User-level API for generating a fusion + quantized model from a FP32 model w/ or w/o calibration with oneDNN. The backend quantized operators are only enabled for Linux systems. Please do not run inference using the quantized models on Windows for now.

Parameters

allAs in quantize_model

Returns

quantized_model – A tuple of quantized symbol, quantized arg_params, and aux_params.

Return type

tuple

quantize_net(network, quantized_dtype='auto', quantize_mode='full', quantize_granularity='tensor-wise', exclude_layers=None, exclude_layers_match=None, exclude_operators=None, calib_data=None, data_shapes=None, calib_mode='none', num_calib_batches=None, device=cpu(0), LayerOutputCollector=None, logger=None)[source]

User-level API for Gluon users to generate a quantized SymbolBlock from a FP32 HybridBlock w/ or w/o calibration. The backend quantized operators are only enabled for Linux systems. Please do not run inference using the quantized models on Windows for now.

Parameters
  • network (Gluon HybridBlock) – Defines the structure of a neural network for FP32 data types.

  • quantized_dtype (str) – The quantized destination type for input data. Currently support ‘int8’ , ‘uint8’ and ‘auto’. ‘auto’ means automatically select output type according to calibration result. Default value is ‘int8’.

  • quantize_mode (str) – The mode that quantization pass to apply. Support ‘full’ and ‘smart’. ‘full’ means quantize all operator if possible. ‘smart’ means quantization pass will smartly choice which operator should be quantized.

  • quantize_granularity (str) – The granularity of quantization, currently supports ‘tensor-wise’ and ‘channel-wise’ quantization. The default value is ‘tensor-wise’.

  • exclude_layers (list of strings) – A list of strings representing the names of the symbols that users want to excluding

  • exclude_layers_match (list of strings) – A list of strings wildcard matching the names of the symbols that users want to excluding from being quantized.

  • exclude_operators (list of strings) – A list of strings representing the names of the operators that users want to excluding

  • calib_data (gluon.DataLoader) – A iterable data loading object.

  • data_shapes (list of DataDesc or list of tuple) – A list of data shapes. Required if calib_data is not provided. In case of tuples, the names of inputs are generated.

  • calib_mode (str) – If calib_mode=’none’, no calibration will be used and the thresholds for requantization after the corresponding layers will be calculated at runtime by calling min and max operators. The quantized models generated in this mode are normally 10-20% slower than those with calibrations during inference. If calib_mode=’naive’, the min and max values of the layer outputs from a calibration dataset will be directly taken as the thresholds for quantization. If calib_mode=’entropy’ (default mode), the thresholds for quantization will be derived such that the KL divergence between the distributions of FP32 layer outputs and quantized layer outputs is minimized based upon the calibration dataset. If calib_mode=’custom’, the provided LayerOutputCollector will be used to determine the thresholds for quantization. For more information refer to CalibrationCollector documentation.
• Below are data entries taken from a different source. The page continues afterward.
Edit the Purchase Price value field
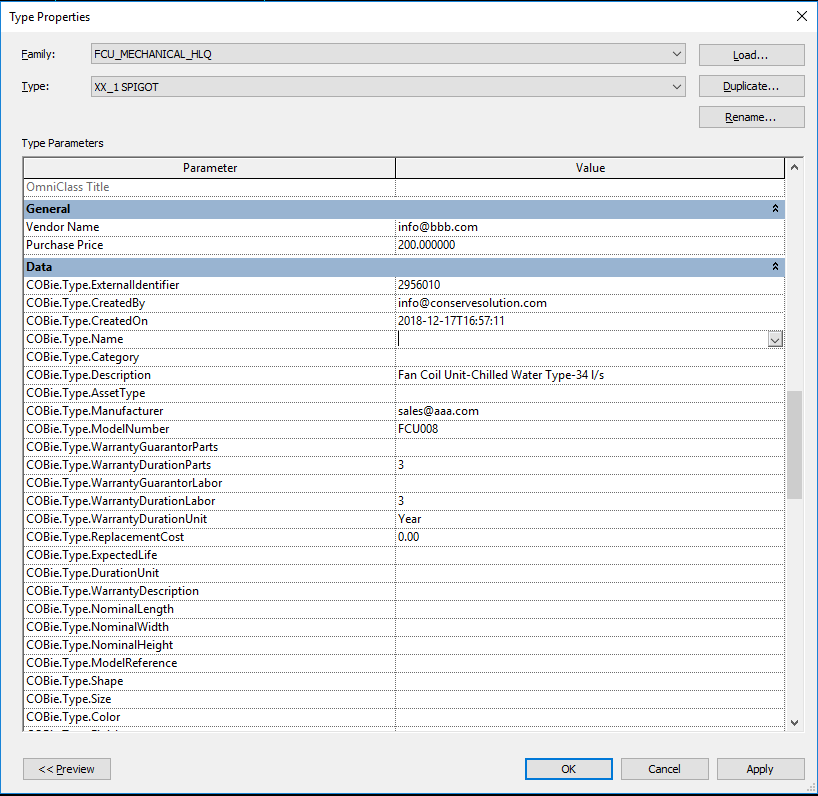This screenshot has height=796, width=818. click(590, 245)
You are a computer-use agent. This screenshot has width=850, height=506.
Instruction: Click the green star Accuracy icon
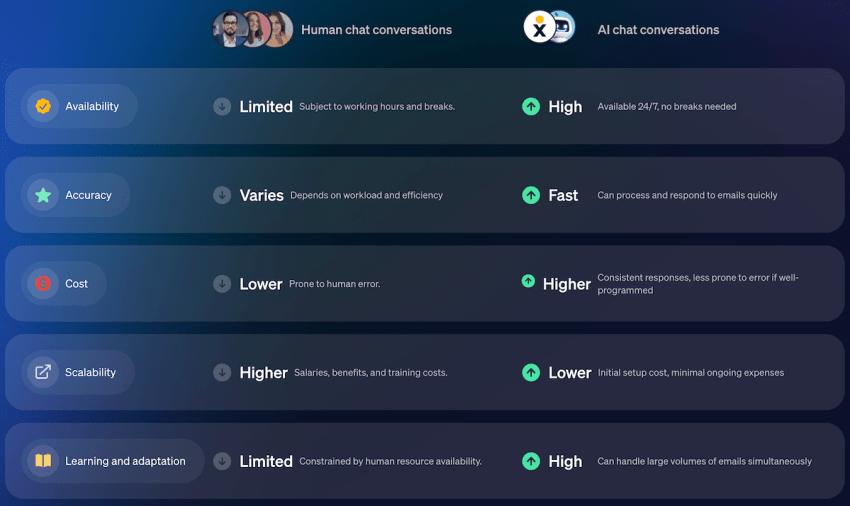(x=43, y=195)
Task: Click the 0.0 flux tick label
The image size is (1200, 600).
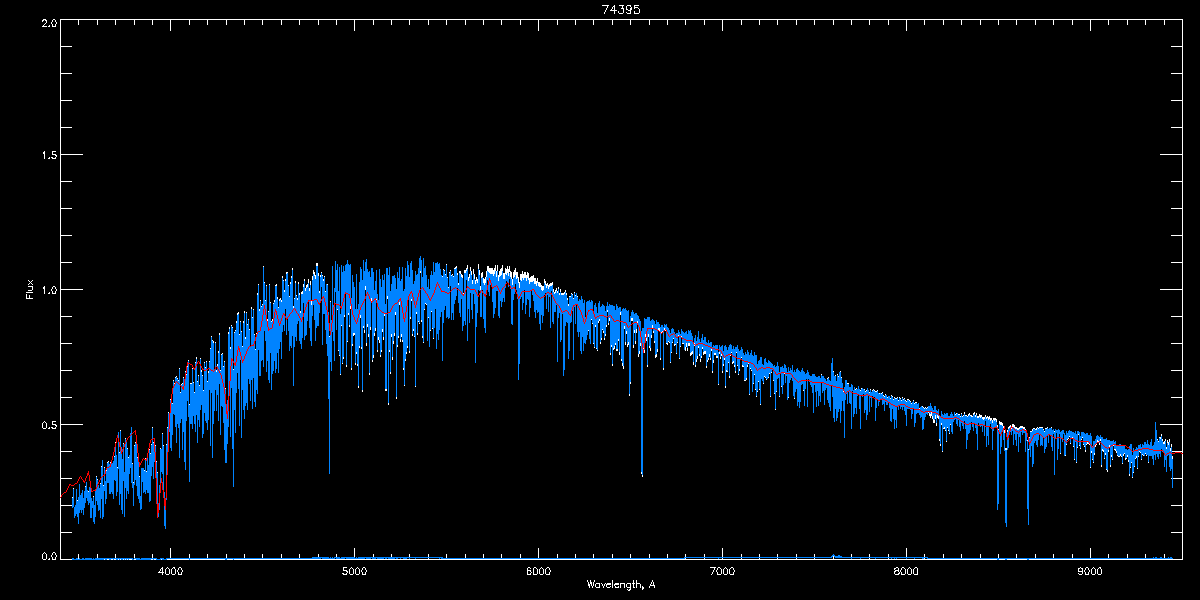Action: click(48, 554)
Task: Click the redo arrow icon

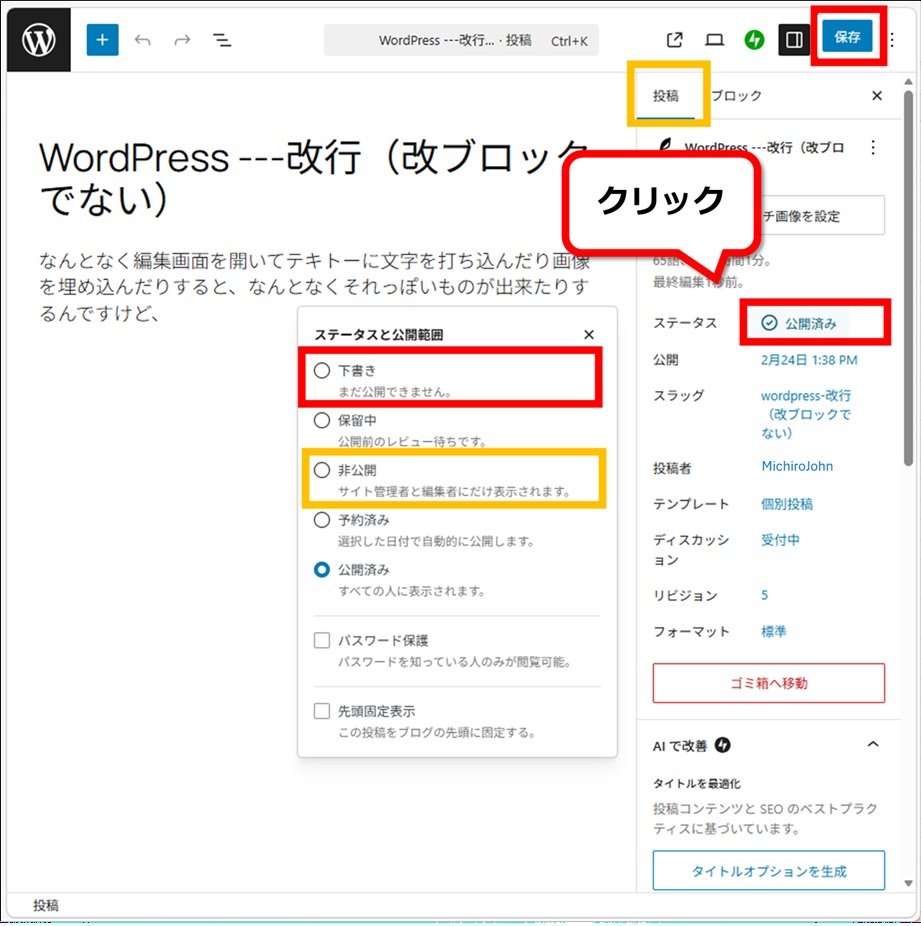Action: 182,40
  • num_calib_batches (int or None) – The maximum number of batches that user would like to use for calibration. If not provided, the whole calibration dataset will be used.

  • device (Device) – Defines the device that users want to run forward propagation on the calibration dataset for collecting layer output statistics. Currently, only supports single device.
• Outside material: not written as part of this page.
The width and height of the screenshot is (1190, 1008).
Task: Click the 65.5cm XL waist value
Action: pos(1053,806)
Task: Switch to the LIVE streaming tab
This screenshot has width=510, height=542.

  • LayerOutputCollector (subclass of CalibrationCollector) – For custom calibration method usage. Passed object’s include_layers attribute will be feed with names of layers which needs calibration

  • logger (Object) – A logging object for printing information during the process of quantization.

Returns

network – Defines the structure of a neural network for INT8 data types.

Return type

Gluon SymbolBlock